Indian Journal of Critical Care Medicine
Volume 24 | Issue 1 | Year 2020

Combined Tracheal Suctioning and Expiratory Pause: Novel Theory but Tricky Implementation

Amol T Kothekar1, Amit M Narkhede2

1Department of Anesthesia Critical Care and Pain, Tata Memorial Centre, Homi Bhabha National Institute, Mumbai, Maharashtra, India
2Department of Critical Care Medicine, Jupiter Hospital, Thane, Maharashtra, India

Corresponding Author: Amol T Kothekar, Department of Anesthesia Critical Care and Pain, Tata Memorial Centre, Homi Bhabha National Institute, Mumbai, Maharashtra, India, Phone: +91 9769633568, e-mail: amolkothekar@yahoo.com

How to cite this article Kothekar AT, Narkhede AM. Combined Tracheal Suctioning and Expiratory Pause: Novel Theory but Tricky Implementation. Indian J Crit Care Med 2020;24(1):82.

Source of support: Nil

Conflict of interest: None

We read with interest the research article by Forgiarini et al., studying the combined effects of tracheal suctioning and expiratory pause on mechanically ventilated patients.1 We congratulate the authors for a great effort to study the effects of end-expiratory pause on tracheal suctioning. End-expiratory pause is a safe and useful intervention and has application in the detection of auto-positive end-expiratory pressure (auto-PEEP) and also fluid responsiveness.2,3

We would like to raise a couple of queries related to the article.

First, the authors mention the use of 10-second expiratory pause in patients who are sedated and under controlled mechanical ventilation. Ventilator usually terminates the end-expiratory pause maneuver prematurely when the patient trigger is detected. Monnet et al., during their study of end-expiratory occlusion test for fluid responsiveness, had noticed this issue in 10 out of 44 patients (22%) leading to exclusion of these patients from the study.3 We would like to know whether the authors did face similar problems and had to exclude many patients from the study. We believe that the incidence of trigger in the present study may be higher due to repeated (three times) suctioning causing stimulation of airway mucosa, especially with subsequent suctioning procedures.
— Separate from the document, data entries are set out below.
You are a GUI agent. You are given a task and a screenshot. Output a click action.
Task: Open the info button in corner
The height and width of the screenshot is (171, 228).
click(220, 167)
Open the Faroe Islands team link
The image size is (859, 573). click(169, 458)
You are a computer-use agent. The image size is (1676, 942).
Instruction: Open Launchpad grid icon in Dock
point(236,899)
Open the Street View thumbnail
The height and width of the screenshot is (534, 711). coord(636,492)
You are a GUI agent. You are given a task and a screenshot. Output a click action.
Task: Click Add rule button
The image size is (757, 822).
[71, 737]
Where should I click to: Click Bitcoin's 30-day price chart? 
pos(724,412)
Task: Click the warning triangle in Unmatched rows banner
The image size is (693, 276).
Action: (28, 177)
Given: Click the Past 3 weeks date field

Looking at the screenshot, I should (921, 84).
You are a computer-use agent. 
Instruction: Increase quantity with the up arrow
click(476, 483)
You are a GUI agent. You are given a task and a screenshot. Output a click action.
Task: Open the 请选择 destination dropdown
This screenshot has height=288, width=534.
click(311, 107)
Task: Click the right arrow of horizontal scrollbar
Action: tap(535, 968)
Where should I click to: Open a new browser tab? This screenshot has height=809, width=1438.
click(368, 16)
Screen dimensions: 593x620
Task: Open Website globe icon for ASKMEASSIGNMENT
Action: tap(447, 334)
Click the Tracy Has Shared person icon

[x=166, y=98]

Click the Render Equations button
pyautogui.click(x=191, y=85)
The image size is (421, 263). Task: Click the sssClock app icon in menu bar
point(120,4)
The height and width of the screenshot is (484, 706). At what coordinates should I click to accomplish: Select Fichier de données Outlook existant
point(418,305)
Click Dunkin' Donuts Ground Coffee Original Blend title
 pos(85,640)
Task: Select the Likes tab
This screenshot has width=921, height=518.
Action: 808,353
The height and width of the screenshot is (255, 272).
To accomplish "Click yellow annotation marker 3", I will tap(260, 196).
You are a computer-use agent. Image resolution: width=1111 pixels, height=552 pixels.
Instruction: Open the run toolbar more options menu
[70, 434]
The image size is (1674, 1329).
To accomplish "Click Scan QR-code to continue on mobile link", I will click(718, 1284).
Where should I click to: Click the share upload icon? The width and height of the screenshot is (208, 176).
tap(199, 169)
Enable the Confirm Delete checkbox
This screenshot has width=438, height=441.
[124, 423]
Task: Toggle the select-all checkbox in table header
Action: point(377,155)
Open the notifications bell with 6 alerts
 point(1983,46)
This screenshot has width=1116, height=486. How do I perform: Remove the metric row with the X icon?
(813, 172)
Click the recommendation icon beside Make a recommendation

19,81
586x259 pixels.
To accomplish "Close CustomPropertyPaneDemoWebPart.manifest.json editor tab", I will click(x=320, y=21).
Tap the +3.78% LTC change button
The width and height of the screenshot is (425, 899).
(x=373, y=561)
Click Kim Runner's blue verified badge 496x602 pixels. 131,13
Second, the authors mention that “suctioning was performed in a closed system with a 10-second expiratory pause activated directly on the ventilator.” The application of suction to the closed circuit would lead to drop in airway pressure and base flow. With most of the modern ventilators, this leads to termination of the end-expiratory pause maneuvre due to ventilator falsely sensing it as a patient trigger. This phenomenon can happen even in paralyzed patients and can be easily demonstrated with test lung (Fig. 1) as well. Hence, we would like to know the exact methodology and timeline of application of expiratory pause and closed suction.

Figs 1A and B: (A) End expiratory pause using test lung; (B) Termination of end expiratory pause after opening of suction valve

To conclude, we appreciate the researchers for their efforts to put forth a novel way of improving the care of ventilated patients. Further clarification of the queries regarding the incidence of triggering and the exact methodology from the authors may help in the application of this intervention in clinical practice.


1. Forgiarini LJr, Martins LD, Naue WD, Skueresky AS, Bianchi T, Dias AS. Effects of combined tracheal suctioning and expiratory pause: a crossover randomized clinical trial. Indian J Crit Care Med 2019;23:454–457.

2. Gottfried SB, Reissman H, Ranieri VM. A simple method for the measurement of intrinsic positive end-expiratory pressure during controlled and assisted modes of mechanical ventilation. Crit Care Med 1992;20:621–629.

3. Monnet X, Osman D, Ridel C, Lamia B, Richard C, Teboul JL. Predicting volume responsiveness by using the end-expiratory occlusion in mechanically ventilated intensive care unit patients. Crit Care Med 2009;37:951–956.